The Role of CD44 and ERM Proteins in Expression and Functionality of P-glycoprotein in Breast Cancer Cells

• Main Authors: Deep Pokharel, Matthew P. Padula, Jamie F. Lu, Ritu Jaiswal, Steven P. Djordjevic, Mary Bebawy
• Format: Article
• Language: English
• Published: MDPI AG 2016-03-01
• Series: Molecules
• Subjects: CD44; Ezrin-Radixin-Moesin; extracellular vesicles; multidrug resistance; P-glycoprotein
• Online Access: http://www.mdpi.com/1420-3049/21/3/290

Multidrug resistance (MDR) is often attributed to the over-expression of P-glycoprotein (P-gp), which prevents the accumulation of anticancer drugs within cells by virtue of its active drug efflux capacity. We have previously described the intercellular transfer of P-gp via extracellular vesicles (EVs) and proposed the involvement of a unique protein complex in regulating this process.

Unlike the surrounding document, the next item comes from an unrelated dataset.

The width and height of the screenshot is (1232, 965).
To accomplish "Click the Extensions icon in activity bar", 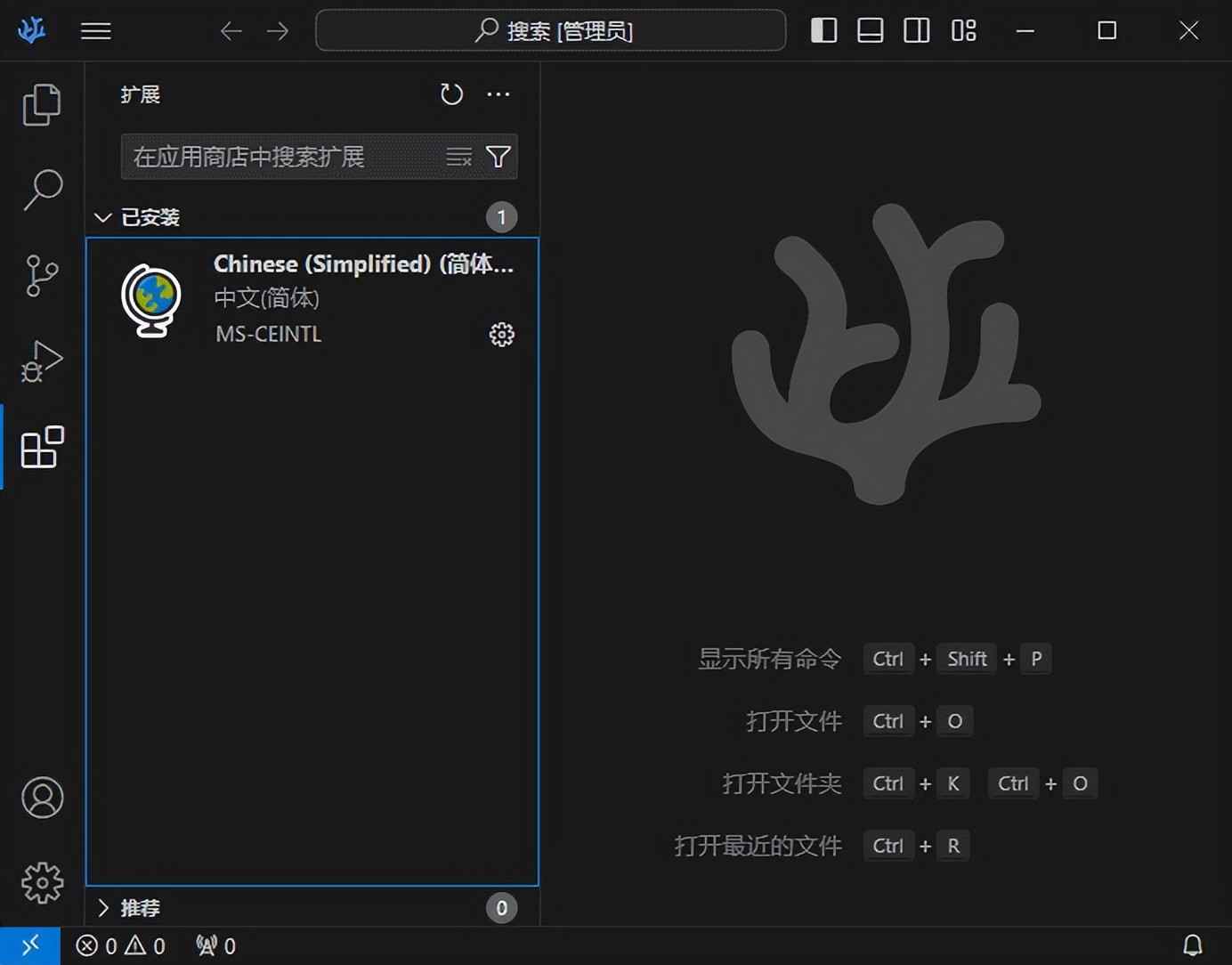I will pos(42,447).
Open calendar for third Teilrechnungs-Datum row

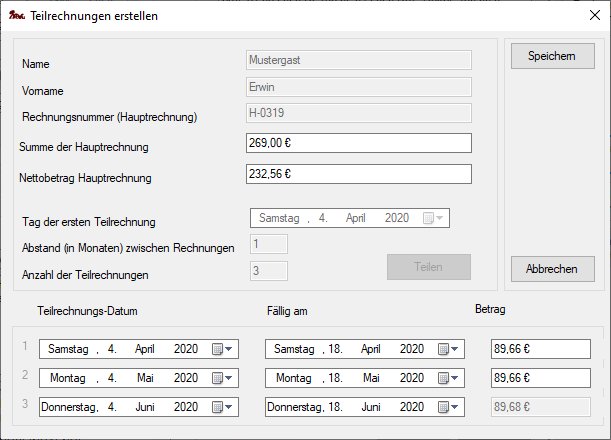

In this paper, we investigate the role of these mediators in the regulation of P-gp functionality and hence the acquisition of MDR following cell to cell transfer. By sequentially silencing the FERM domain-binding proteins, Ezrin, Radixin and Moesin (ERM), as well as CD44, which we also report a selective packaging in breast cancer derived EVs, we have established a role for these proteins, in particular Radixin and CD44, in influencing the P-gp-mediated MDR in whole cells. We also report for the first time the role of ERM proteins in the vesicular transfer of functional P-gp. Specifically, we demonstrate that intercellular membrane insertion is dependent on Ezrin and Moesin, whilst P-gp functionality is governed by the integrity of all ERM proteins in the recipient cell. This study identifies these candidate proteins as potential new therapeutic targets in circumventing MDR clinically.